Around 560 BC, a second building appeared on or near the same spot: the monopteros, a small open structure measuring just four by five meters. It had fourteen monolithic limestone columns — columns made from single blocks of stone rather than stacked drums — standing without walls, supporting a roof directly. The effect was more like a canopy or shelter than a building in the conventional sense. Scholars have proposed that it may have housed a precious votive object too fragile for open display: perhaps the chariot that Cleisthenes drove to victory at the first Pythian Games of 582 BC. If so, the little structure was essentially a display case for a racing trophy, erected at the home of the god Apollo, whose games had produced it. The metopes of the monopteros are extraordinary. Carved with scenes from mythology — Phrixus and Helle fleeing on the golden ram, the Argonauts, Zeus abducting Europa, the twin heroes Castor and Pollux, the Calydonian boar hunt — they were once painted in bright colors, creating a vivid narrative frieze on a building that was already eye-catching by virtue of its unusual open design.

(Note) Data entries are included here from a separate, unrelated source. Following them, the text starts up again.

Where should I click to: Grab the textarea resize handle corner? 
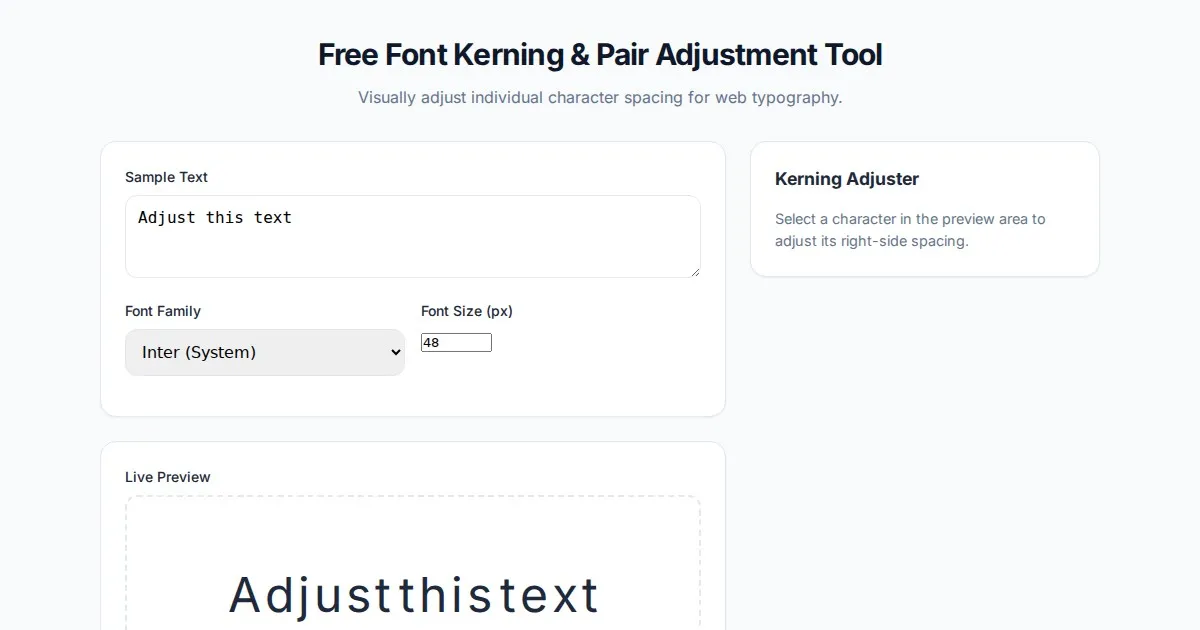click(694, 271)
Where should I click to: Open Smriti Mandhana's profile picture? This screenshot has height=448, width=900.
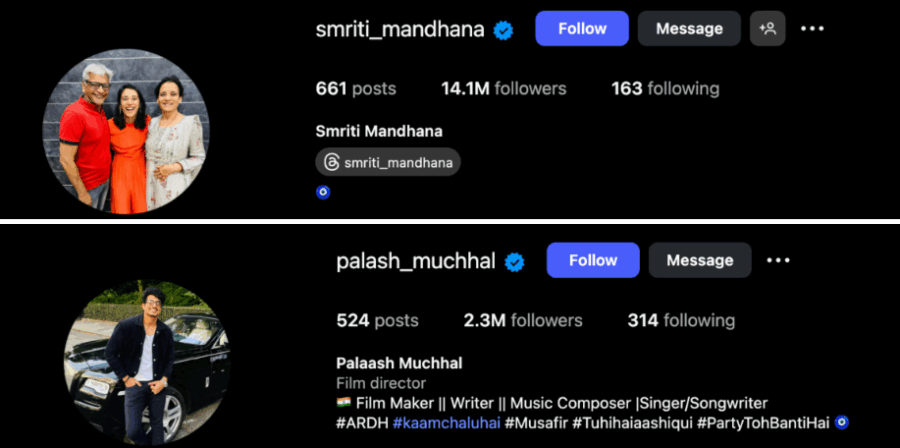(126, 131)
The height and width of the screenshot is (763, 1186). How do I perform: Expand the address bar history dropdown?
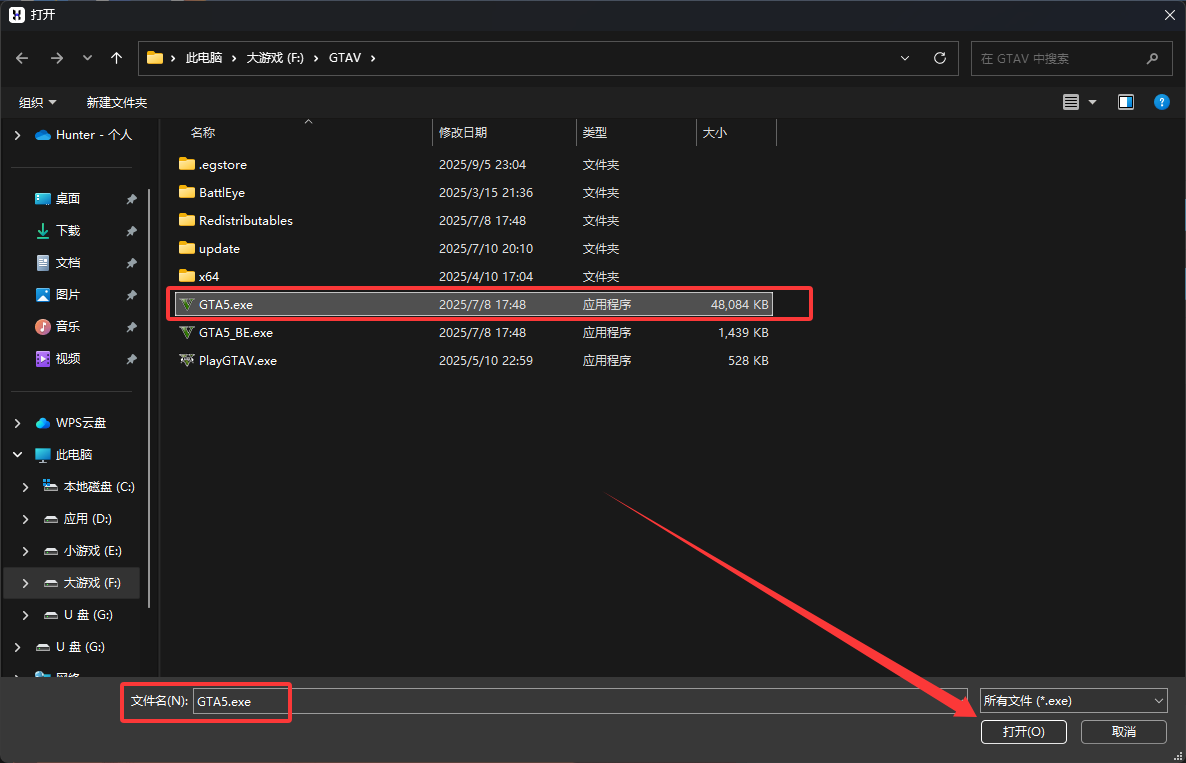tap(905, 58)
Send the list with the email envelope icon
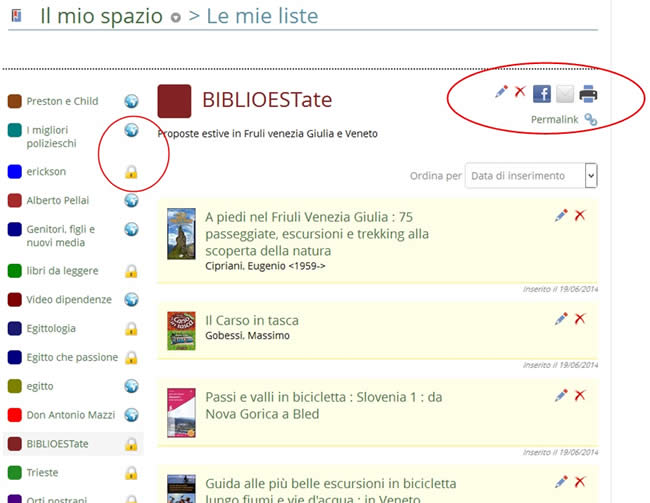The width and height of the screenshot is (650, 503). (565, 94)

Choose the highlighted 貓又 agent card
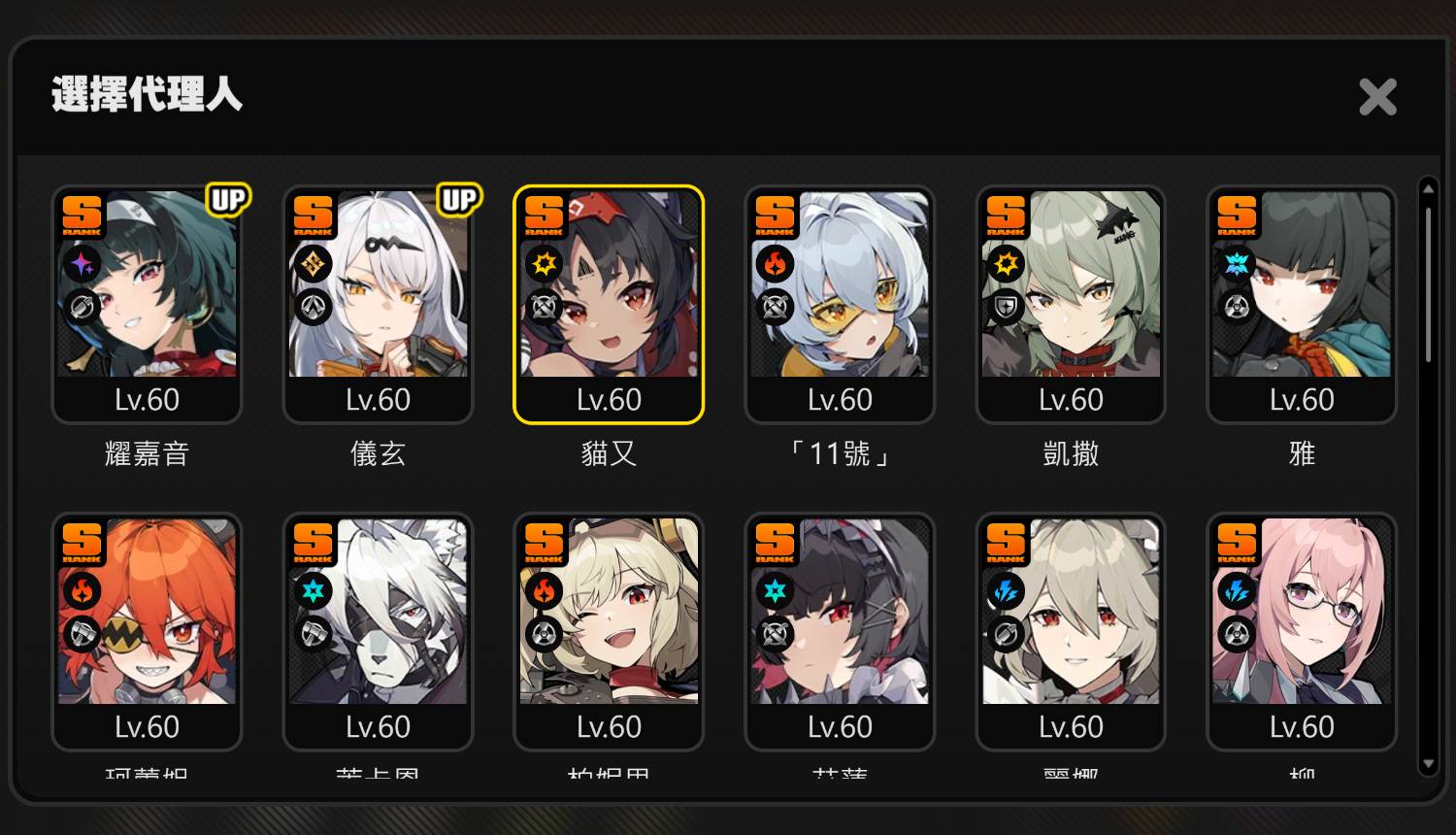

A City Changes Its Politics

Around 525 BC, the actual treasury was built — the building visitors mean today when they refer to the Sicyonian Treasury. It was constructed in the Doric order, distyle in antis, measuring about eight by six meters, with a porch and an inner chamber. Its foundation used porous stone quarried in the nearby region of Corinthia. The timing is significant. Scholars believe the treasury was erected by the demos — the citizen body — of Sicyon after the Orthagorid dynasty, the ruling family that Cleisthenes had headed, was overthrown. The new treasury was not just an offering to Apollo. It was a statement that the old regime was gone and a new political order had taken its place. In this reading, the deliberate burial of the tholos and monopteros beneath the new foundation was not simply practical — it was a form of symbolic erasure, putting the monuments of the tyrants underground while raising something new and democratic above them.

What the Burial Preserved

The decision to bury rather than demolish or scatter the older buildings' stones turned out to be an extraordinary archaeological gift. Because the carved metopes of the monopteros were interred whole, they survived in remarkable condition. These sixth-century BC reliefs — among the earliest Greek narrative sculptures in existence — give scholars a direct window into Archaic artistic style and the myths that Sicyon's craftsmen chose to illustrate. They are now in the Delphi Archaeological Museum, where you can see the stiff, formal figures of the Archaic style that the more fluid Classical sculpture would eventually replace. The Sicyonian Treasury itself, like most of Delphi's smaller buildings, has not been reconstructed, but its foundations and position along the Sacred Way remain visible. Standing here, you are standing on three layers of Sicyonian history — tyrant, trophy, democracy — stacked one upon the other.

From the Air

The Sicyonian Treasury stands at approximately 38.482°N, 22.502°E within the archaeological sanctuary of Delphi, on the southern slopes of Mount Parnassus at roughly 570 meters elevation. The site is best approached from the south, with a clear view over the Gulf of Corinth on approach. Nearest major airports: LGAV (Athens International Eleftherios Venizelos), approximately 170 km to the east; LGRX (Araxos), approximately 100 km to the southwest across the Gulf. Cruising altitude of 6,000–8,000 feet provides good views of the sanctuary's terraced layout against the steep Parnassus backdrop. Morning light from the east illuminates the sanctuary's pale limestone especially well.